Todo o conteúdo do site é meramente informativo e não substitui uma consulta médica com um profissional de sua confiança.

Buscar
  • Dr. Alaor Miguel

Síndrome das Pernas Inquietas


Esta doença é caracterizada pela condição em que a pessoa tem uma vontade incontrolável de movimentar as pernas, geralmente associada a sensações desagradáveis. Normalmente ocorre por um desequilíbrio na produção de dopamina no sistema nervoso central, podendo também estar associada à deficiência de ferro e/ou à predisposição genética.

Com a movimentação das pernas, o paciente consegue um alívio parcial ou completo, mas este incômodo tende a piorar no período da noite, ou em repouso. As causas geralmente estão relacionadas a fatores de risco, sendo: hereditariedade, gravidez, doenças crônicas, privação de sono, uso de álcool ou cafeína, tabagismo, obesidade e o uso de algumas medicações para doenças psiquiátricas.

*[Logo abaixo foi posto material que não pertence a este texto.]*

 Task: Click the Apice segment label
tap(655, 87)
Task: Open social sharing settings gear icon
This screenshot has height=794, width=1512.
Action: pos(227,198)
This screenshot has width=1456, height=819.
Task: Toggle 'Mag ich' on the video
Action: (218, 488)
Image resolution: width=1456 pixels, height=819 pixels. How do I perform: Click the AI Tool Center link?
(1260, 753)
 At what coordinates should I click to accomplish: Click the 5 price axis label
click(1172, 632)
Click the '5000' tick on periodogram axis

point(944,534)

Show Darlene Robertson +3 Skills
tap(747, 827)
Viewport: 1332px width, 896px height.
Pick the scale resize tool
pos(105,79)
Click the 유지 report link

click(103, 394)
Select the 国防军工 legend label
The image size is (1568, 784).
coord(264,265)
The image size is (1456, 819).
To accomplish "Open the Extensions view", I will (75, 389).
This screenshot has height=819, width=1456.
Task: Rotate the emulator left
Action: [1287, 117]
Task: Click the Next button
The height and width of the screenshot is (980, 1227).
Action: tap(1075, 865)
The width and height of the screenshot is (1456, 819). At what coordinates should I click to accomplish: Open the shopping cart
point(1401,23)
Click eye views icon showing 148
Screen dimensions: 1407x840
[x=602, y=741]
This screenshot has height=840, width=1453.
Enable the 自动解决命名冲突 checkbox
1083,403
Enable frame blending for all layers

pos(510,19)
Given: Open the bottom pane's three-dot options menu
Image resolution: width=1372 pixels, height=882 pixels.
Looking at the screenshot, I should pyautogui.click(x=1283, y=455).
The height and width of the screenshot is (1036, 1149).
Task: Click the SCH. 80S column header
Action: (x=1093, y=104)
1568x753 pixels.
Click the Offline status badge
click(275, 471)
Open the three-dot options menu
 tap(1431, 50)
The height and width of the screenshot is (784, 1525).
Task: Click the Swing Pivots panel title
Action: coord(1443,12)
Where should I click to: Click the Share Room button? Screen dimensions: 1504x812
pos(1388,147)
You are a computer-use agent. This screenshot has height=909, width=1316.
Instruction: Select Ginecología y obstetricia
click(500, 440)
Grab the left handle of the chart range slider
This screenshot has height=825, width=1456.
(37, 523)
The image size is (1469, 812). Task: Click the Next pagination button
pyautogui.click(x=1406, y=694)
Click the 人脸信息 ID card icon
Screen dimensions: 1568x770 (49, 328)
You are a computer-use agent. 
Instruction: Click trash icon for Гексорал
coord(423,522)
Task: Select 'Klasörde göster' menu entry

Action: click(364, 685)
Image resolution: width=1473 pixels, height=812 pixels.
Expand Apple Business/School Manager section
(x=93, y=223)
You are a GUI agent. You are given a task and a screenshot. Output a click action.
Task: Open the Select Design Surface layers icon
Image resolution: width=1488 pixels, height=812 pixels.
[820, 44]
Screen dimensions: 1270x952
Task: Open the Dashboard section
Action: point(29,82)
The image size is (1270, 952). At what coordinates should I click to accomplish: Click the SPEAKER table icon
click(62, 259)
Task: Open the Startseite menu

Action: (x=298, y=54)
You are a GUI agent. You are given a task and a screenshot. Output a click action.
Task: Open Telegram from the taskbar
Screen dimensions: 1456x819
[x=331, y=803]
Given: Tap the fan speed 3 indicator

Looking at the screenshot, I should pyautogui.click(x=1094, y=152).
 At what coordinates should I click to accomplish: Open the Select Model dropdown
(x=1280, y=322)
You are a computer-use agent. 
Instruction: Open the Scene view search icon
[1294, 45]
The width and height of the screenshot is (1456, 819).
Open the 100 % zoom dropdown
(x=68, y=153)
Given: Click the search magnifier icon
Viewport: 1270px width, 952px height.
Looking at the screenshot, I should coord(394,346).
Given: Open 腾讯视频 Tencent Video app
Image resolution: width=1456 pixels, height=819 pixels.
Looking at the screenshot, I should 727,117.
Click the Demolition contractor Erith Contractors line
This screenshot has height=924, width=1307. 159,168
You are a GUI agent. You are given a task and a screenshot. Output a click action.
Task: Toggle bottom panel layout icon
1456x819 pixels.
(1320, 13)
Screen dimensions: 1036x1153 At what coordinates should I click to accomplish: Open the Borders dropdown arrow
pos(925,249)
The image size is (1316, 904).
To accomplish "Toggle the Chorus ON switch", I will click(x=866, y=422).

O diagnóstico é clínico na maioria dos casos, e os exames fundamentais realizados são os de ferro e ferritina, ureia e creatinina, hemograma, TSH e cobalamina (vit B12). Mas a observação dos sintomas pelos familiares é fundamental para ajudar a identificar o início desta doença que prejudica consideravelmente a qualidade de vida das pessoas. Deve ser observado quando se nota a necessidade imperiosa de movimentar as pernas, geralmente acompanhada por sensação desconfortável, com os seguintes sintomas:

- Início ou piora durante períodos de repouso ou redução da atividade, como sentar e deitar;

- Melhora parcial ou total com a movimentação, como caminhar ou esticar as pernas;

- Quando os movimentos ocorrem predominantemente durante o período noturno (mais do que durante o dia).

Os sintomas não devem estar associados a outra condição médica ou comportamental, por exemplo, cãibras nas pernas, mialgia, estase venosa ou artralgia. Todos estes sintomas causam transtorno do sono, como prejuízo físico, mental, social, ocupacional, educacional, comportamental ou outras áreas importantes do funcionamento.

O tratamento é medicamentoso e somente um médico poderá dizer qual o remédio mais indicado para o seu caso, bem como a dosagem correta e a duração do tratamento. Siga à risca as orientações e NUNCA se automedique.